Poor long-horizon investment outcomes invariably can be blamed on a handful of “usual suspects”: high fees and expenses; ignoring rebalancing opportunities; performance chasing; lack of diversification; and improper expectations. Rarely do these usual suspects operate as lone wolves. They typically travel together.

The optimist in us believes that—slowly but surely—times are getting tougher for these culprits. Expense ratios are coming down; no doubt helped substantially by more wide-scale adoption of passive equity investing. Similarly, smart beta is on the march, a more effective means of capturing long-term excess returns than traditional active equity management. Investors are also becoming more aware of the softer, hidden costs of trading and market impact expenses (Chow et al., 2017). Automated rebalancing is now commonplace. Kinnel (2017) and others have shown how fund investors can be on the wrong side of mean reversion by chasing performance. And accessing diversifying assets has never been easier than it is today with the growth of reasonably priced mutual funds and exchange-traded funds (ETFs) offering investment opportunities ranging from emerging-market currencies to commodities to bank loans.

But what about the last suspect: setting improper return expectations? This culprit hasn’t received as much attention as the others, reminding us of a favorite all-time film, 1995’s The Usual Suspects. In the movie, a customs agent, Dave Cujan, tries to figure out which of five criminals is responsible for a drug deal gone bad on a ship docked in San Pedro Bay. Agent Cujan interviews the sole survivor of the crime, Verbal Kint (played by Kevin Spacey), who is intent on pinning the blame on one of the other suspects. Nobody at the police station suspects Verbal Kint, who has a palsied arm and foot—in their view, an unlikely suspect—was responsible. But the ending (spoiler alert!) reveals that not only is Verbal responsible, he is actually Keyser Söze, the “world’s most notorious” criminal. Of course by then, Kint, er Söze, had walked out of the interrogation uncharged, never to be seen again. The movie ends with a quote from Söze: “The greatest trick the devil ever pulled was convincing the world he didn’t exist.”

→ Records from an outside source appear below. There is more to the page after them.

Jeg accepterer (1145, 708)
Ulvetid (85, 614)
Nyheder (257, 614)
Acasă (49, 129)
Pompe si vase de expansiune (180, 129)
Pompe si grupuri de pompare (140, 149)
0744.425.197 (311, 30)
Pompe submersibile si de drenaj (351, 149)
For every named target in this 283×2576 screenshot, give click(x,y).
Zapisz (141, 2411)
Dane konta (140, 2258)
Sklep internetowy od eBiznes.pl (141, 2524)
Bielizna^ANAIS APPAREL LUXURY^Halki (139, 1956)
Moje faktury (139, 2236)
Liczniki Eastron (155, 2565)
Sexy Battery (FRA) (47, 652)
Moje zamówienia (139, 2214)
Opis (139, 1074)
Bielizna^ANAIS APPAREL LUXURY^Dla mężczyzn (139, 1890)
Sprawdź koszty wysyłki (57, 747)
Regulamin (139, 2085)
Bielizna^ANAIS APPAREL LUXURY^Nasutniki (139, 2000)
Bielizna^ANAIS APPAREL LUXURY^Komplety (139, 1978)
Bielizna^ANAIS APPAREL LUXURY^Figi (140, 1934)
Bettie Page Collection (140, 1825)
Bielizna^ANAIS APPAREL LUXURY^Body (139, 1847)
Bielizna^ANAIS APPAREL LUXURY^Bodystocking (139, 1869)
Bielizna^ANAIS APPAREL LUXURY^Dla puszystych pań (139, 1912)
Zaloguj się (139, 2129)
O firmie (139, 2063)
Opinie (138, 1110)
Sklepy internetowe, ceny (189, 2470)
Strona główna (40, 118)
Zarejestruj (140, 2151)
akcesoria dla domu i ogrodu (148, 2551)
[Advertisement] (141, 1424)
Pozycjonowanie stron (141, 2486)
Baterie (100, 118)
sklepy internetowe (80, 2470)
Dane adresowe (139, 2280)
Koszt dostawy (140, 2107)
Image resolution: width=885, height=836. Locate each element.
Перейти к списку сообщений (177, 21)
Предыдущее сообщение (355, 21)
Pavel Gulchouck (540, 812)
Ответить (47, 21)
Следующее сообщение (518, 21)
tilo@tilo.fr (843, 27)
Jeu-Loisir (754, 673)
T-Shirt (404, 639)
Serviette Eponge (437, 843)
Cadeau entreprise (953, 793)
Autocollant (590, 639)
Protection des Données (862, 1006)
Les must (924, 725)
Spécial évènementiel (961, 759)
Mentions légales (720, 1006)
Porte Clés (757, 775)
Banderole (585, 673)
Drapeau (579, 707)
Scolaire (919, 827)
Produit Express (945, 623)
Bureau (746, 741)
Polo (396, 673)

As we survey the range of long-term return forecasts in the industry, we are shocked to see so many—including some (deservingly) well-respected asset managers—seemingly ignoring today’s low yields (and their downward pressure on future returns). Instead, many continue to use historical returns to forecast the future, one of the most common shortcuts in financial planning, and one we believe will not serve investors or advisors well.

How can advisors avoid this dangerous and common practice? Research Affiliates’ Asset Allocation Interactive tool illustrates the likely sources of future returns and provides an easily accessible way for proactive, client-oriented advisors to educate clients on probable future financial outcomes. In a subsequent article, we will show how the allocations in today’s normal portfolio can be shifted to offer more attractive long-term risk-adjusted returns.